Oui, l’expansion territoriale d’Israël aux dépens de la Palestine occupée a été le dénominateur commun de tous les gouvernements israéliens au cours des 75 dernières années ; mais divers gouvernements israéliens, y compris celui des premiers cabinets de Netanyahu, ont trouvé des moyens indirects de justifier les constructions de colonies illégales. Les prétendus besoins d' »expansion naturelle » et de « sécurité » sont quelques-uns des nombreux prétextes fournis par Israël pour justifier sa volonté constante d’acquérir des terres par la force.

En pratique, rien de tout cela n’aurait été possible sans le soutien inépuisable des États-Unis à Israël – financièrement, militairement et politiquement. De plus, les vetos américains au CSNU et la pression incessante sur les membres de l’AGNU ont permis à Israël de contourner le droit international sans encombre. Le résultat est la tragique réalité d’aujourd’hui.

Selon le site officiel d’information de l’ONU, il y a actuellement près de 700 000 colons juifs illégaux. L’ONG israélienne « La Paix Maintenant » affirme que ces colons juifs vivent dans 145 colonies illégales en Cisjordanie occupée, en plus de 140 avant-postes de colonies, dont beaucoup sont susceptibles d’être officialisés par le nouveau gouvernement.

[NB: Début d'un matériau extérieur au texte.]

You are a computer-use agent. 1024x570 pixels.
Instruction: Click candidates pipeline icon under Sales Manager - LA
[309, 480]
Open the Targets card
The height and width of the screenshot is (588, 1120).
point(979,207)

En fait, l’alliance dirigée par Netanyahou a été formulée en tenant compte du fait que les avant-postes seraient légalisés à l’avenir, recevant ainsi un financement officiel du gouvernement. Cela ne devrait pas poser de problème politique majeur à Netanyahou, qui, en 2020, avait réussi à vendre à la Knesset israélienne l’idée d’annexer une grande partie de la Cisjordanie et qui est maintenant déterminé à mener un processus d' »annexion douce » – une annexion de facto qui est susceptible d’être légalisée comme une annexion de jure plus tard.

La colonisation complète de la Palestine ne serait pas non plus un problème juridique. La loi israélienne sur l’État-nation de 2018 a déjà fourni la couverture juridique permettant à Tel-Aviv de bafouer le droit international et de faire ce qui lui plaît en termes de colonisation de toute la Palestine et de marginalisation de tous les droits des Palestiniens. Selon la nouvelle Loi fondamentale d’Israël, « l’État d’Israël est l’État-nation du peuple juif dans lequel il réalise son droit naturel, culturel, religieux et historique à l’autodétermination ». C’est cette référence particulière qui a été citée dans la déclaration du nouveau gouvernement le 29 décembre.

Et ils ne sont pas nombreux en Israël à protester contre cela. Dans un article récent paru dans le Palestine Chronicle, l’historien israélien Ilan Pappe explique comment les formations sociopolitiques actuelles de la société israélienne rendent pratiquement impossible l’émergence d’une politique alternative, en dehors des trois courants dominants de droite et d’extrême droite à l’œuvre dans la coalition Netanyahu : les Juifs ultra-orthodoxes, les Juifs religieux nationaux et les Juifs laïques du Likoud.

Cela signifie que le changement en Israël ne pourra jamais venir d’Israël lui-même. Alors que les Palestiniens continuent de résister, les gouvernements arabes et musulmans, ainsi que la communauté internationale dans son ensemble, doivent affronter Israël, en utilisant tous les moyens disponibles pour mettre fin à cette mascarade.

L’avis de la CIJ est très important, mais sans action significative, un avis juridique seul ne renversera pas la sinistre réalité sur le terrain en Palestine, surtout lorsque cette réalité est financée, soutenue et maintenue par Washington et les autres alliés occidentaux d’Israël.